Any ideas on how to traverse the deep tree without the overhead of recursive function calls?
*
By "traverse" I mean "search for a node with given value", not full tree traversal.
Yes! For a 300 000 level tree avoid recursion. Traverse your tree and find the value iteratively using a loop.
Binary Search Tree representation
25 // Level 1
20 36 // Level 2
10 22 30 40 // Level 3
.. .. .. .. .. .. ..
.. .. .. .. .. .. .. .. // Level n
Just to clarify the problem further. Your tree has a depth of n = 300.000 levels. Thus, in the worst case scenario a Binary Search Tree (BST) will have to visit ALL of the tree's nodes. This is bad news because that worst case has an algorithmic O(n) time complexity. Such a tree can have:
2ˆ300.000 nodes = 9.9701e+90308 nodes (approximately).
9.9701e+90308 nodes is an exponentially massive number of nodes to visit. With these numbers it becomes so clear why the call stack overflows.
Solution (iterative way):
I'm assuming your Node class/struct declaration is a classic standard integer BST one.
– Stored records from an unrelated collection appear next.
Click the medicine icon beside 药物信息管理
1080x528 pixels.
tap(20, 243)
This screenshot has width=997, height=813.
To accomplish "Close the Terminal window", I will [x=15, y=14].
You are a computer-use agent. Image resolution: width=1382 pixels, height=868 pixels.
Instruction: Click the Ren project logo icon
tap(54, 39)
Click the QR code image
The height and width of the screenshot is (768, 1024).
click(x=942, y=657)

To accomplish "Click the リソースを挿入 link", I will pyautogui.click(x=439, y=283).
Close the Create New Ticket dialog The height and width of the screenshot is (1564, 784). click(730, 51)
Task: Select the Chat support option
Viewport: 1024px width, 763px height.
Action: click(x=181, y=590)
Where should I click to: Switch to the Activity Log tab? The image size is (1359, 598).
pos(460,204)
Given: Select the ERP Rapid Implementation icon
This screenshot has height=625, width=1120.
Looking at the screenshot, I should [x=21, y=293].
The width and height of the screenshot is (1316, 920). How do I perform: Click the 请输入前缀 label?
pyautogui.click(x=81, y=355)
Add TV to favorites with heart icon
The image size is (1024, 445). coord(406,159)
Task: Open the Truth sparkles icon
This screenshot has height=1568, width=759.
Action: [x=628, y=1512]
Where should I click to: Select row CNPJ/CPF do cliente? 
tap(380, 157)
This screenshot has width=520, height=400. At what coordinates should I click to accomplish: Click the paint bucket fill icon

Then you could adapt it and it will work:
struct Node {
int data;
Node* right;
Node* left;
};
Node* find(int v) {
Node* temp = root; // temp Node* value copy to not mess up tree structure by changing the root
while (temp != nullptr) {
if (temp->data == v) {
return temp;
}
if (v > temp->data) {
temp = temp->right;
}
else {
temp = temp->left;
}
}
return nullptr;
}
Taking this iterative approach avoids recursion, hence saving you the hassle of having to recursively find the value in a tree so large with your program call stack.
A simple loop where you have a variable of type Node* which you set to the next node, then loop again ...
Don't forget the case that the value you are searching for does not exist!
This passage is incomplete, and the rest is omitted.